___ Source information

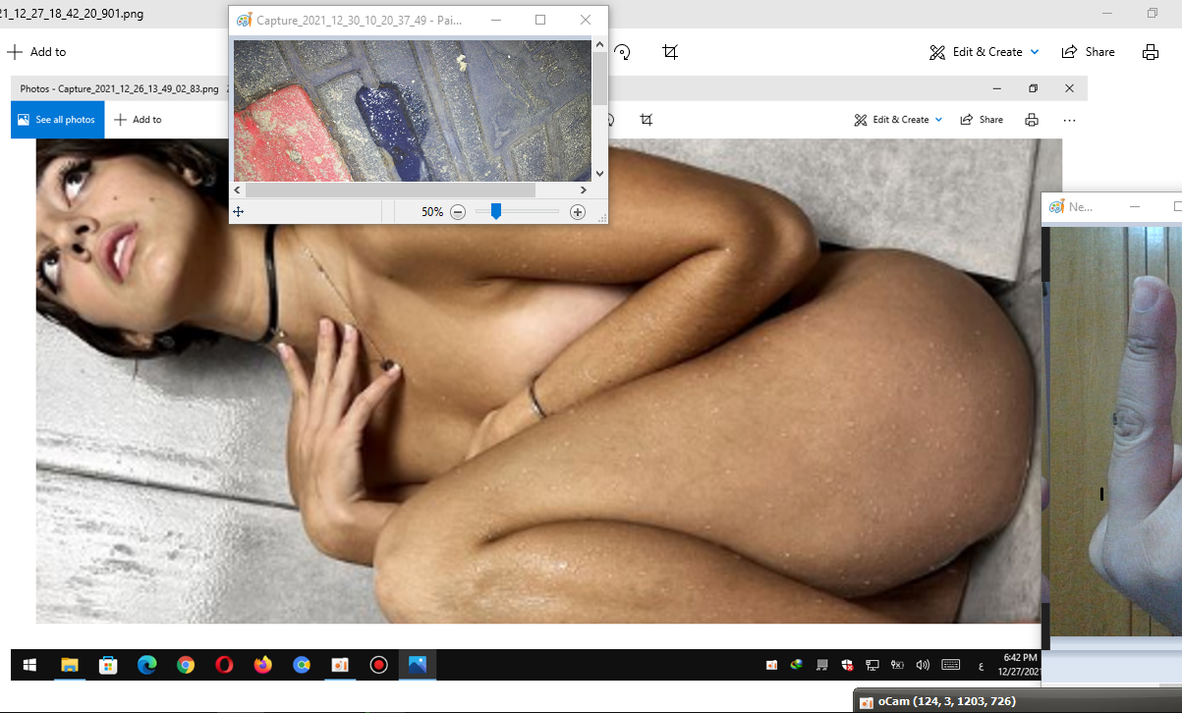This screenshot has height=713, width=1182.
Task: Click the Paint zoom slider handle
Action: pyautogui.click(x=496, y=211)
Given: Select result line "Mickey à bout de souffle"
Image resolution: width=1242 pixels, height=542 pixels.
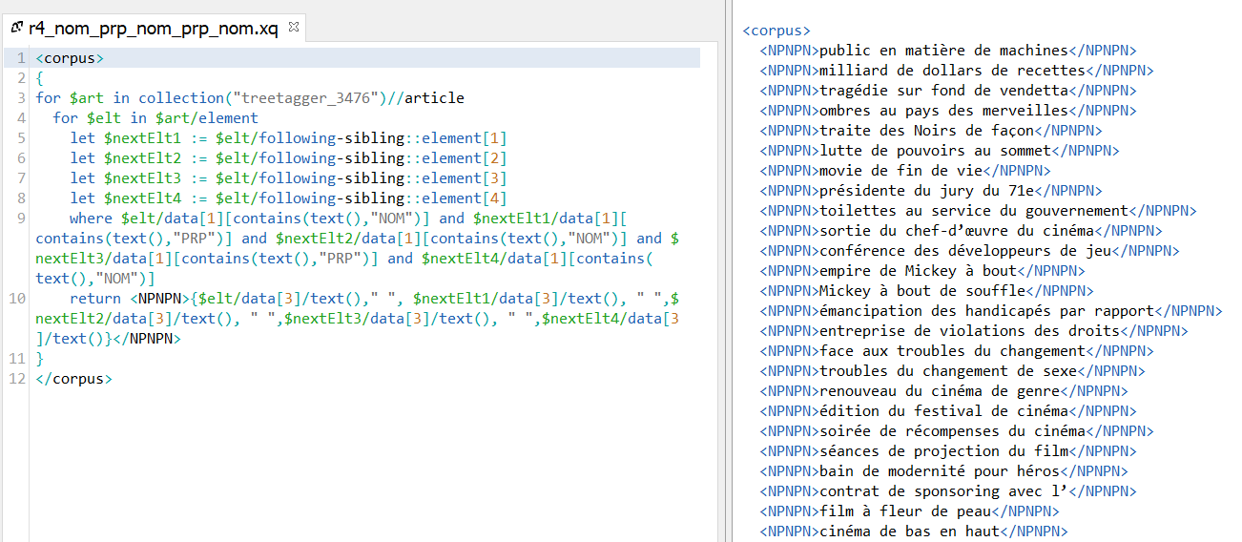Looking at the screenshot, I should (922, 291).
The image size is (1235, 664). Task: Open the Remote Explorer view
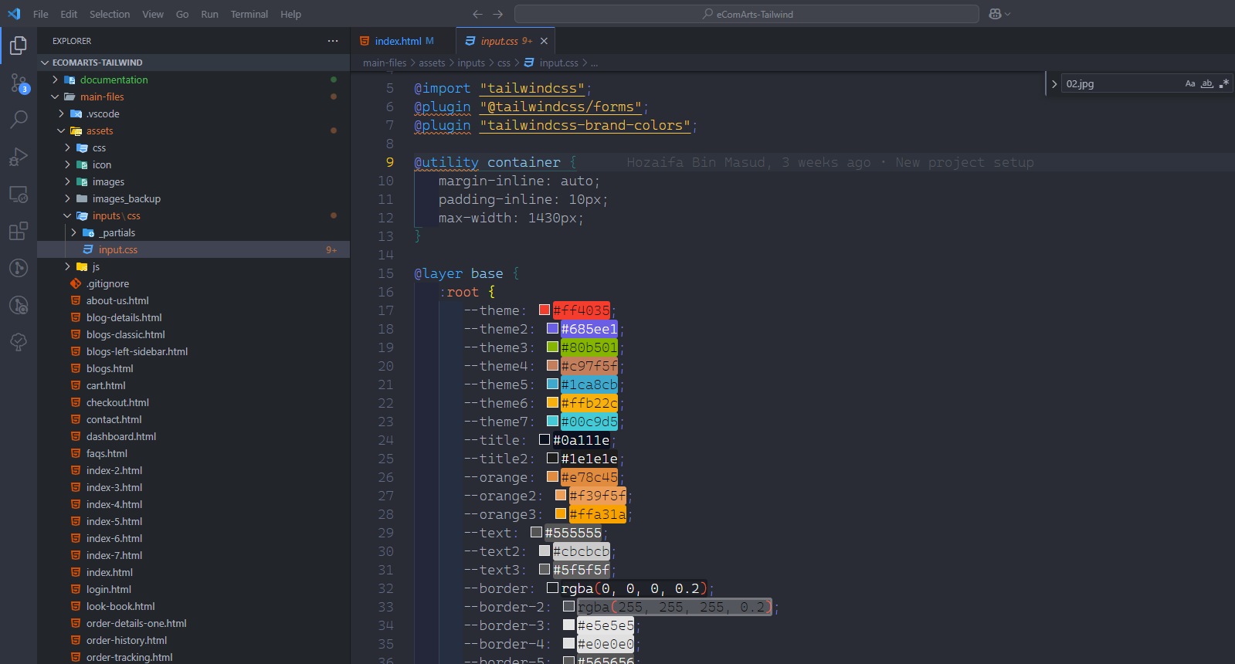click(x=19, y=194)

______

__About this exercise__. Begin at the line containing "The image size" and extract every line through the end of the records, inclusive, exactly and only; omit pictures.

__Exercise solution__.
The image size is (1235, 664). Task: Open the Remote Explorer view
click(x=19, y=194)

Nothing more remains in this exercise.